Maybe it was the light, which by mid-February in these northern latitudes really starts to put in an appearance, but last week I had a sudden spurt of energy that convinced me that my life was about to undergo a radical change for the better. I wasn’t the only one feeling perky: the male finches at my feeder were putting on their mating regalia, and one sunny morning I heard an aria from a tiny singer up in a tree. Across from our cottage, a few bees came out of the hive and looked around. And there were sap buckets hanging from the sugar maples.
This being Vermont, that night there was a blizzard; nevertheless, things were on the move.
In my revved-up state, I had a revelation: I was spending way too much time reading. Of course reading is important for writers, not to mention being a source of endless pleasure and taking one’s mind off unpleasant things. But lately reading had turned into a kind of default state for me, sort of the way some people use TV. Reading, even if one is reading Henry James, is essentially a passive activity—when I read, I’m consuming someone else’s output. Now I felt the urge to do more outputting of my own. Wouldn’t I be happier, more satisfied, if I used some of that reading time to draw, doodle, experiment with other mediums, and maybe even play the recorder, which I had abandoned during the pandemic?
Needless to say, revitalizing my creative life would require some preparation. Before putting pencil to paper or recorder to lip, it was imperative that I rearrange my tiny study, a 10′ x 12′ space with a 2′ x 3′ recess in one wall. A couple of weeks ago I wrote here about my intention to get rid of most of my books. As a result, I had emptied an eight-foot bookcase, one of the two that, along with a single bed (a.k.a. the Inspiration Couch), a large writing table, and couple of other small furniture items, made it so that there was barely room to swing a cat.
With one bookcase out of the way, however, an infinite array of possibilities appeared before me. The first thing was to empty the remaining bookcase of all my art supplies. With my spouse’s help I moved it into the recess, where the Inspiration Couch used to be. Then I rearranged my drawing papers, pencils, pens, and assorted paints in what I hoped was a more logical and inviting order. With the bed and the bookcase in their new places and other odds and ends neatly tucked away, there was plenty space for the music stand, music books, and recorder paraphernalia.

Tasks for this exercise |
1 > Edit the essay from "Maybe it was" to "the sugar maples." so that "finches" becomes "sparrows".
2 > Answer these questions using the essay.
(a) What was hanging from the sugar maples?
(b) Which instrument had the writer abandoned during the pandemic?
(c) What are the dimensions of the writer's study?

Entries drawn from a collection
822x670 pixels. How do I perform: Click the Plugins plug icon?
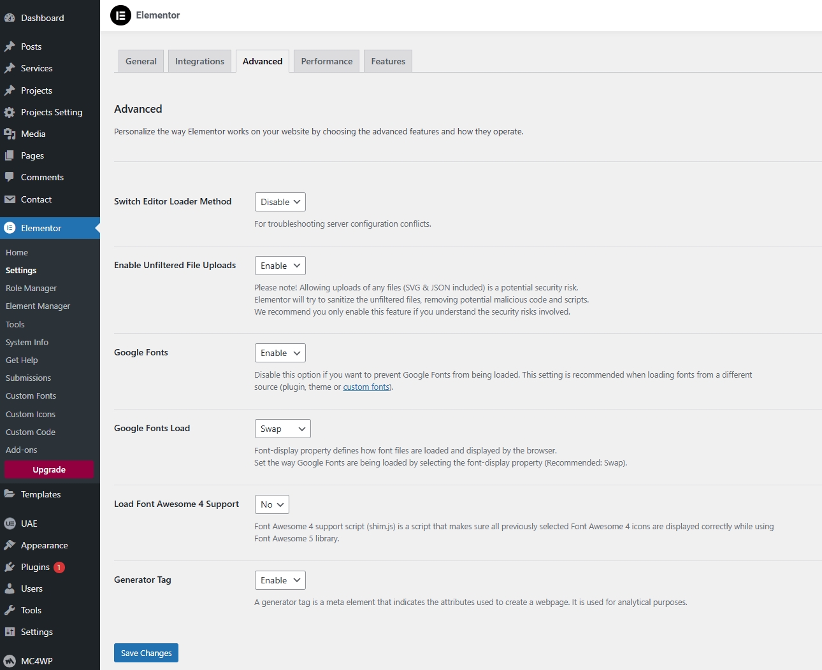(10, 567)
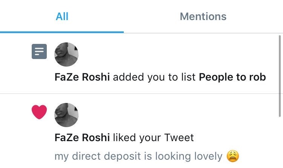Click the word 'list' before People to rob

click(189, 77)
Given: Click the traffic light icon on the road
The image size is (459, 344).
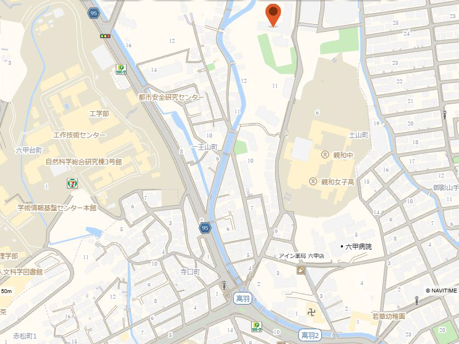Looking at the screenshot, I should tap(105, 36).
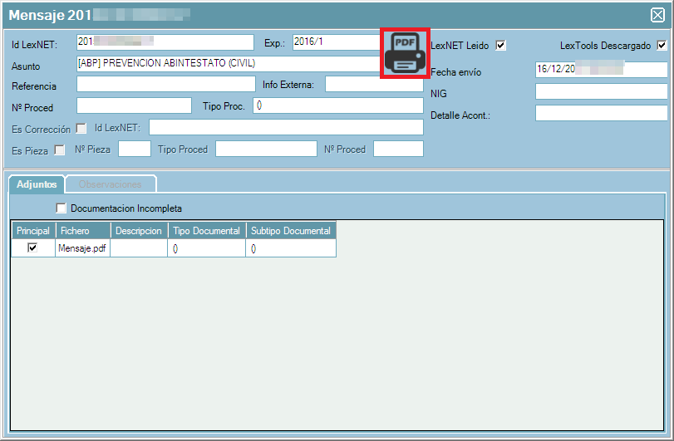This screenshot has width=674, height=441.
Task: Uncheck Principal checkbox for Mensaje.pdf row
Action: (32, 247)
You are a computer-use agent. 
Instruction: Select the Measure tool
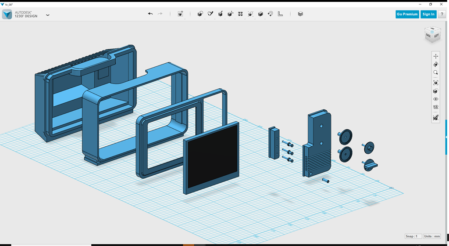click(x=281, y=14)
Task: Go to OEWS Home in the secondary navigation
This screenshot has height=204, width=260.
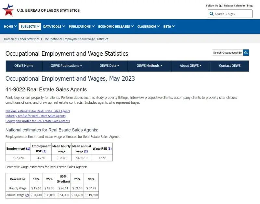Action: pos(23,66)
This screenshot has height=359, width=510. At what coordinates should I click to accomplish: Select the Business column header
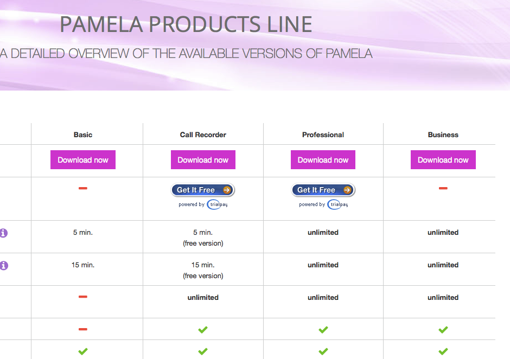pyautogui.click(x=443, y=134)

Answers given |
1 >
Maybe it was the light, which by mid-February in these northern latitudes really starts to put in an appearance, but last week I had a sudden spurt of energy that convinced me that my life was about to undergo a radical change for the better. I wasn’t the only one feeling perky: the male sparrows at my feeder were putting on their mating regalia, and one sunny morning I heard an aria from a tiny singer up in a tree. Across from our cottage, a few bees came out of the hive and looked around. And there were sap buckets hanging from the sugar maples.

2 >
(a) Sap buckets.
(b) The recorder.
(c) It measures 10′ x 12′, with a 2′ x 3′ recess in one wall.